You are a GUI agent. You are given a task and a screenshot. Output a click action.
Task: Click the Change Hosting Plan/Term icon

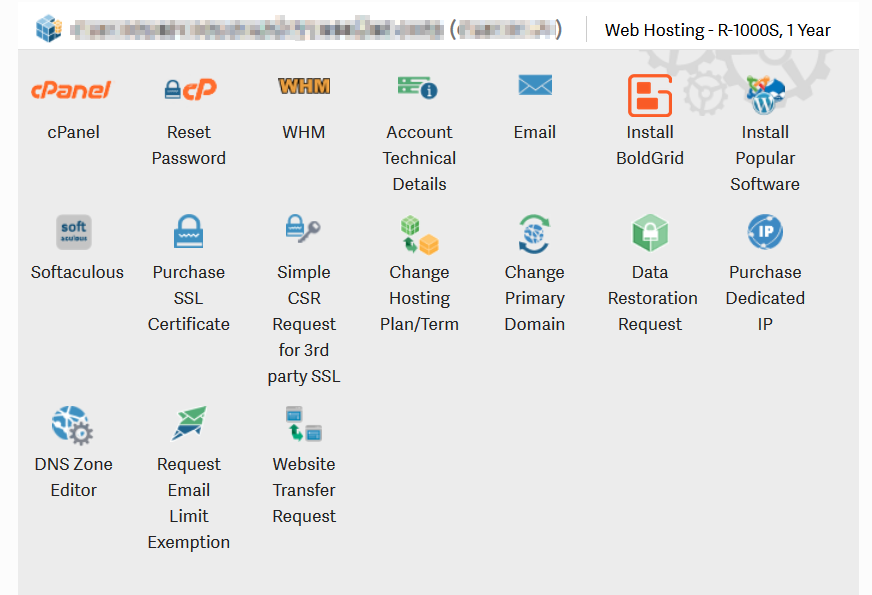[419, 234]
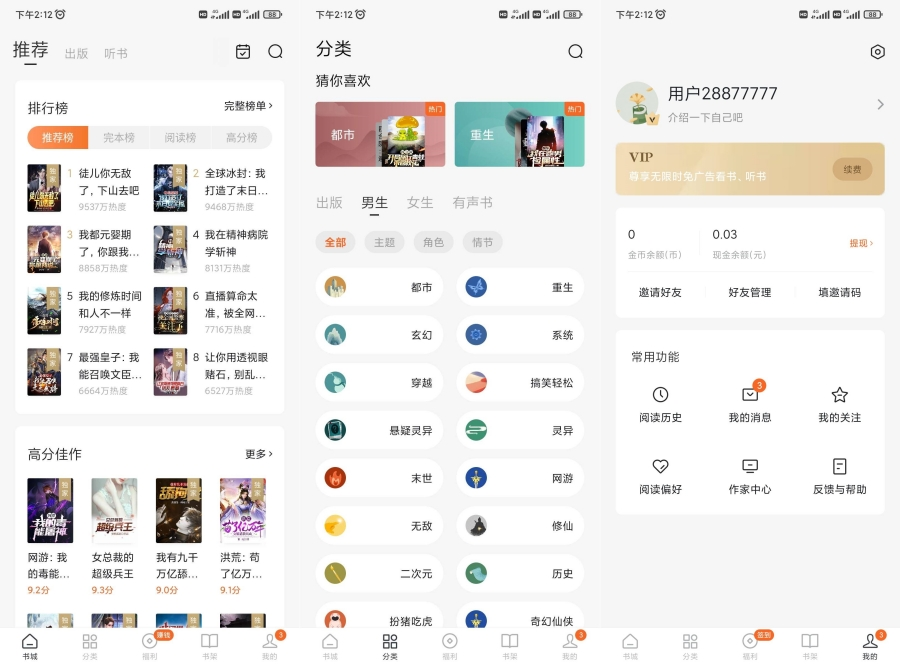Open book cover of 女总裁的超级兵王
The image size is (900, 666).
click(x=114, y=510)
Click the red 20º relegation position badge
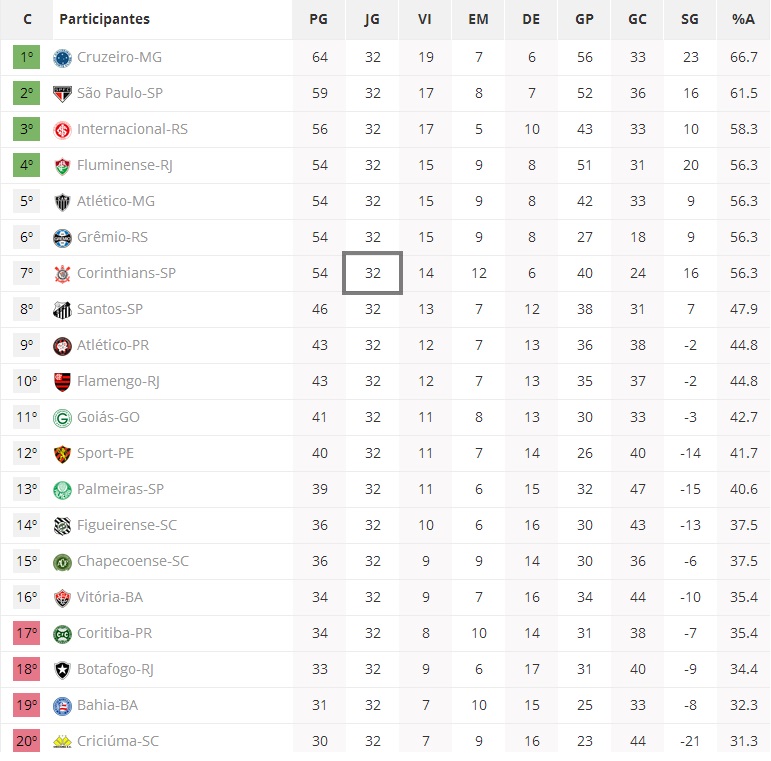The image size is (771, 761). click(27, 741)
————————
TASK DESCRIPTION: Reproduce only the lines from the line that holds "Task: Click the Change Hosting Plan/Term icon" through the end of the records, exactly as they stand, both ends included and pictures excluded.

RESPONSE TO THIS TASK:
Task: Click the Change Hosting Plan/Term icon

[419, 234]
Open book cover of 女总裁的超级兵王
The image size is (900, 666).
click(x=114, y=510)
Click the red 20º relegation position badge
The image size is (771, 761). click(27, 741)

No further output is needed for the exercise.